The first step is to remember that "function" is indeed the culprit. Data that arrives in the body of, or as an attachment to, an E-mail is inert--it can't do much more than display a nasty message, and data can be deleted at any time.

But when function is allowed in--as a macro attachment that starts executing as soon as the document is opened, or as a program file that you click on--there's a potential for real trouble. Before you know it, this function can worm its way through your computing environment. The recent ILOVEYOU virus was a fragment of Visual Basic script that ruined files, installed additional destructive function, and re-sent itself to other computers.

One protection is to erect a firewall that keeps all unvetted function out of your system. But assuming that you still want to receive executable code by E-mail, it would seem logical to devise some kind of "lead box" that would let you peek inside a mystery message without exposing the vitals of your system.

We haven't studied E-mail architecture extensively, but it seems to us that a potential solution lies at hand. Billions of lines of executable function have been downloaded to millions of computers without any mischief. These are Java applets, sent to browsers via the Web and executed there--perhaps drawing a little squiggle or depositing major subsystems. Thanks to Java's distinctive virtual machinery, this function poses no danger.

The Java virtual machine is software that resides on a browser and functions as a mini-CPU. It sets up a walled-off, self-contained execution environment, called a sandbox, where all Java code received via applet runs. Applets executing within the sandbox have no file access, no "property" access, and network access so limited that applets can only reach out to the servers from which they came.

Why not extend this architecture to E-mail clients, equipping them with their own virtual machine and sandbox? This environment would have to be specially designed for E-mail attachments (we could call them "attachlets"), which would presumably be heavier-duty than most applets and might need access to certain resources outside the sandbox. Here we could use the configuration properties built into Java 2, which let you make the sandbox somewhat permeable when certain conditions are met.
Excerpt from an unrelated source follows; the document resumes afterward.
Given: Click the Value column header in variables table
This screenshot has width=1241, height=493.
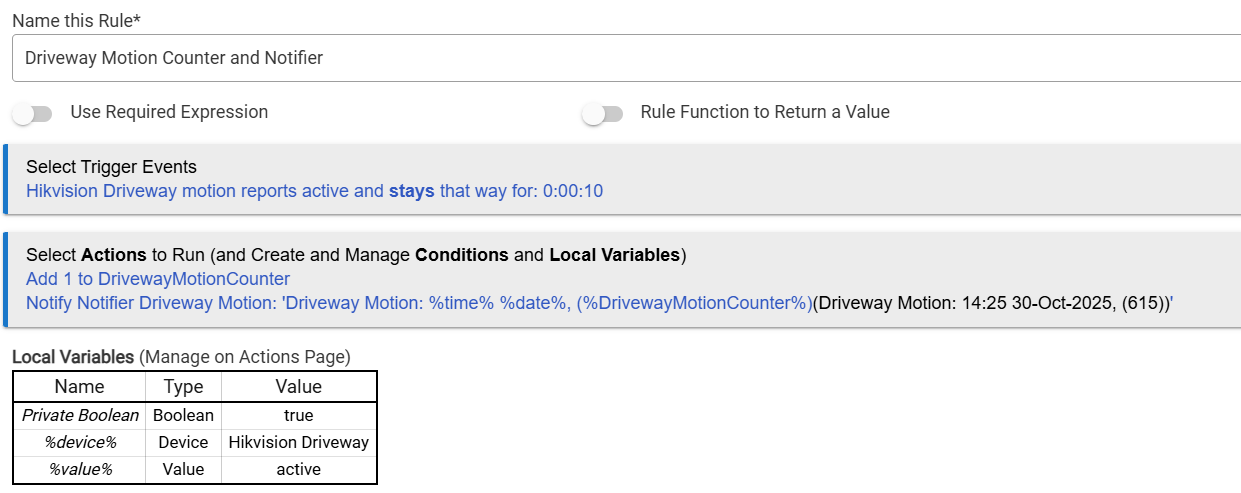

The attachlet sandbox could be made very smart about evaluating the function it holds and deciding whether to let it out. Each E-mail vendor would come up with its own set of sandbox policies (which each user could configure further), but here are some ideas:

• The sandbox would be able to command any attachlet wanting outside access to reveal ahead of time what it intends to do, and warn the user if these plans fall into a preset "risky" category: "This program will delete all your .jpg files and those of everyone you know--OK?"
• The sandbox might impose an embargo on access to your E-mail address book. It might prevent the insertion of new code into executable system files. The sandbox could be set to reject anything without a digital signature, protecting against spoofed sender names. And while it couldn't analyze non-Java function, it could at least alert you to the fact that an "unevaluatable" E-mail has arrived and ask whether you want to take the risk.
• An alternative is to do in hardware what the Java virtual machine simulates with software. The computers of the future could be built with an auxiliary processor whose sole job would be to execute functions received from outside. This scheme could handle any E-mail attachment, not only Java. There would be some extra expense, but who wouldn't pay a little more for a virus-proof computer?